**ACTION ITEM**
From the line with "668x913 pixels." to the line with "Given: Click the Refresh (刷新) toolbar icon", retype every line exactly, including those two, and leave out the rest of the data below.

**DATA TO EXAMINE**
•••
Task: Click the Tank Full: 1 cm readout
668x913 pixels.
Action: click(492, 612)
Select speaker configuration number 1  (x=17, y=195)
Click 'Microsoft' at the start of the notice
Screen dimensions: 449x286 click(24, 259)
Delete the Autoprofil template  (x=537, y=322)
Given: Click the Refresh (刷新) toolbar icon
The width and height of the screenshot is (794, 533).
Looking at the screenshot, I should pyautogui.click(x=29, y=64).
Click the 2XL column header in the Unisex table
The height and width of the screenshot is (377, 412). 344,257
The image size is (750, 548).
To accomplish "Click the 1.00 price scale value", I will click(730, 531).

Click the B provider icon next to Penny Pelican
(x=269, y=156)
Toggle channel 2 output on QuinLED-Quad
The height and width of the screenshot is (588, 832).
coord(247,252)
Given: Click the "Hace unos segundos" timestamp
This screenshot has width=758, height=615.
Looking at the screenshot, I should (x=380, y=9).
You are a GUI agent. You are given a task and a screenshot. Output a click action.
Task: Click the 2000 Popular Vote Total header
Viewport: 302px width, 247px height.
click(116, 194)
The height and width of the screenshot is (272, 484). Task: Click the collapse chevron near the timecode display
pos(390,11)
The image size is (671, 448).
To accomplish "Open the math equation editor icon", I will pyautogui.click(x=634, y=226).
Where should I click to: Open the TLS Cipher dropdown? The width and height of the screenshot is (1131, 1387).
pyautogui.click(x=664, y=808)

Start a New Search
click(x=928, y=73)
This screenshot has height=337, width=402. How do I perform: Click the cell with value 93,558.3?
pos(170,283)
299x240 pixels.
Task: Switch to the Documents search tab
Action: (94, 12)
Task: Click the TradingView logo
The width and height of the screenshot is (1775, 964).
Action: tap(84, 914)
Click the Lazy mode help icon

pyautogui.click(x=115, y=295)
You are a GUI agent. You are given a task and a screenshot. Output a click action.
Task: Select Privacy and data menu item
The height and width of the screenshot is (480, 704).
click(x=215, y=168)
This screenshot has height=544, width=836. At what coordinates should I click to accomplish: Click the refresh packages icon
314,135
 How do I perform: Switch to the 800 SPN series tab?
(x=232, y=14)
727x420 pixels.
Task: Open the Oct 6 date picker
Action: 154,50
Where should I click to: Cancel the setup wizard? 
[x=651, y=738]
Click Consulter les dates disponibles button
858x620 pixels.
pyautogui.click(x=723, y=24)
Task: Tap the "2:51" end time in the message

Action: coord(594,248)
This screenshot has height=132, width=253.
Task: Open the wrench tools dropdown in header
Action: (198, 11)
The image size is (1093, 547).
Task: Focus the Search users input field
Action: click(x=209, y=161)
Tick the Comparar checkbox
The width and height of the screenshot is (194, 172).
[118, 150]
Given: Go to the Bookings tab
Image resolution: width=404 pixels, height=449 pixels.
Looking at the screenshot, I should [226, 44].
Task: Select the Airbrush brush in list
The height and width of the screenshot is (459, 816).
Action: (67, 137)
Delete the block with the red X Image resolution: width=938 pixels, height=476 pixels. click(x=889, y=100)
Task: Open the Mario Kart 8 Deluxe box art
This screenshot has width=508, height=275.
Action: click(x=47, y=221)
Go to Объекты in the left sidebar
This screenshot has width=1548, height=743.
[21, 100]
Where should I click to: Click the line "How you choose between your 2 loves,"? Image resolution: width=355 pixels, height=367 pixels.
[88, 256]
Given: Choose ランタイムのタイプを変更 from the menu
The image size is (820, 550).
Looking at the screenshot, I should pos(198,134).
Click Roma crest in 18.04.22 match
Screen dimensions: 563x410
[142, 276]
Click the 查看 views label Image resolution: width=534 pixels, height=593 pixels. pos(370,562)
•••
**ANSWER TO THE PROBLEM**
668x913 pixels.
Action: click(492, 612)
Select speaker configuration number 1  (x=17, y=195)
Click 'Microsoft' at the start of the notice
Screen dimensions: 449x286 click(24, 259)
Delete the Autoprofil template  (x=537, y=322)
Given: Click the Refresh (刷新) toolbar icon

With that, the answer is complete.